Kantar's BrandZ analysis shows that brands combining emotional connection, perceived difference, and cultural relevance outperform peers on pricing power in inflationary periods. That finding has a direct implication for retail media allocation. Awareness-building placements, off-site display and in-store formats that reach shoppers before they are in buying mode, may deliver more durable brand equity than on-site sponsored search alone. But the measurement frameworks most brands use today are optimised for the last click, which systematically undervalues the upper parts of the retail media funnel.
What Mars is doing that is worth watching
Mars is explicitly targeting "every snacking occasion, online and in-store" and coupling new format launches with digital shopping tools designed to reshape discovery across channels. The combination of format innovation at the physical shelf, M&M's POP'd Caramel, Twix Bits, and new Skittles and Starburst lines, with digital-first activation reflects a media strategy that uses retail media to drive trial of genuinely new products rather than defend existing share. That is the version of retail media spend most likely to pass an incrementality test: a new format that a shopper had not previously considered buying, surfaced at the right moment by a targeted placement.

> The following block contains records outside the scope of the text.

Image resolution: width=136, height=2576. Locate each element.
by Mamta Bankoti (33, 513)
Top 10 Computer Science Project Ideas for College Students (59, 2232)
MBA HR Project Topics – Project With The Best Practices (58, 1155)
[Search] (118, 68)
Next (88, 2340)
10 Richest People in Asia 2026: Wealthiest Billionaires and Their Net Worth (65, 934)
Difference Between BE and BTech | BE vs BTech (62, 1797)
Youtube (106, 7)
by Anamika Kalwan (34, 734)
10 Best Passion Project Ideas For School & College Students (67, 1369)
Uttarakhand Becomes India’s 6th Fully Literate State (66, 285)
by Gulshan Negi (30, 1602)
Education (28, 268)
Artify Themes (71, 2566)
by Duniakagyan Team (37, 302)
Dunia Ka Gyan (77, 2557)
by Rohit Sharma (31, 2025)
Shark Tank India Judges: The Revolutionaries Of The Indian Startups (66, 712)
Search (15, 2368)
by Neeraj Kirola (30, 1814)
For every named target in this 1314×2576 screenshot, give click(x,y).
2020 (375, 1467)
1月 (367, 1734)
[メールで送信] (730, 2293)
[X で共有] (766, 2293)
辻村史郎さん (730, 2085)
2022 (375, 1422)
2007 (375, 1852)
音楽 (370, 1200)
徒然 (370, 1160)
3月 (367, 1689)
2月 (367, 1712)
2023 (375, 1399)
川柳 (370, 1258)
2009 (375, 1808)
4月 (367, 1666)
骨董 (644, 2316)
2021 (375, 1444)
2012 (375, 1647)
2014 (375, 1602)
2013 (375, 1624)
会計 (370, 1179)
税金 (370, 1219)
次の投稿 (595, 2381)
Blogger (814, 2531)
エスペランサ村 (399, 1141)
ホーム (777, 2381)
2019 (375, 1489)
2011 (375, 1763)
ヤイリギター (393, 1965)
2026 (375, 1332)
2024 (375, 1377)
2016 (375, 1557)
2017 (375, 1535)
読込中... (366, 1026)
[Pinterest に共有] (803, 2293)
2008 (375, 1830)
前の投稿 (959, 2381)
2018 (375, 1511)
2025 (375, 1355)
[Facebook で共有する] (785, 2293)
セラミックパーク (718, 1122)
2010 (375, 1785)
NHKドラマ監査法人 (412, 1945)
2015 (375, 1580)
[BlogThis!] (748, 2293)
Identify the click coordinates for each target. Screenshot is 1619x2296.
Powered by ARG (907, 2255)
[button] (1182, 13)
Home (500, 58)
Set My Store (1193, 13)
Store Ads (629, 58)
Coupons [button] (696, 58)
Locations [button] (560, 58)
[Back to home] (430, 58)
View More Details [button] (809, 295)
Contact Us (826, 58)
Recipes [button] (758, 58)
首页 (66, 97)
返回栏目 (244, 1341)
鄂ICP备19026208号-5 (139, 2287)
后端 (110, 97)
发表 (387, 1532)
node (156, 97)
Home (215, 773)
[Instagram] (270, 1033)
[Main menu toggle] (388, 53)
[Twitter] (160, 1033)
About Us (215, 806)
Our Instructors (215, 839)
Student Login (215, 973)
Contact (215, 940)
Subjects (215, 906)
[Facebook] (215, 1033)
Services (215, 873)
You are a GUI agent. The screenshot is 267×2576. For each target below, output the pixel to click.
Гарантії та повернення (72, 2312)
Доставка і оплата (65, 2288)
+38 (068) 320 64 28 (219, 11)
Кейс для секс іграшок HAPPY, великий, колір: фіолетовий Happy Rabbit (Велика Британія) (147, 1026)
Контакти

The contrast with defensive spending is sharp. A brand using retail media primarily to protect its top item on a high-velocity shelf is buying insurance. A brand using it to introduce a new format to a shopper who has not yet encountered it is buying growth. Both can be justified, but only one is building something.
What to watch in the next 90 days
Three things are worth tracking closely as the second half of 2026 takes shape.
First, watch how large CPG companies report retail media spend in earnings calls. If brands begin breaking out retail media as a distinct line in trade investment reporting, rather than burying it in broader marketing or trade budgets, the pressure to prove incrementality will accelerate.
Second, watch retailer moves on measurement standardisation. Any retailer that offers brands a clean holdout-group testing methodology, rather than proprietary last-touch attribution only, is making a long-term bet that transparency will attract more spend. That is a smarter commercial model than defending opacity.
Third, the emergence of generative AI as a product discovery channel, explored in recent coverage of generative engine optimisation, adds a fourth shelf to the on-site, off-site, in-store framework. If shoppers begin using AI assistants to inform grocery choices, the brands with structured product data and strong digital content will appear in those answers. Retail media networks that can extend their targeting and measurement into AI-assisted discovery will have a meaningful advantage. Those that cannot will find their on-site dominance eroding at the edges.
For you, the Monday-morning priority remains the same one it was at the start of this year. Not whether to be in retail media. Whether your measurement setup can tell you, placement by placement, what you actually bought.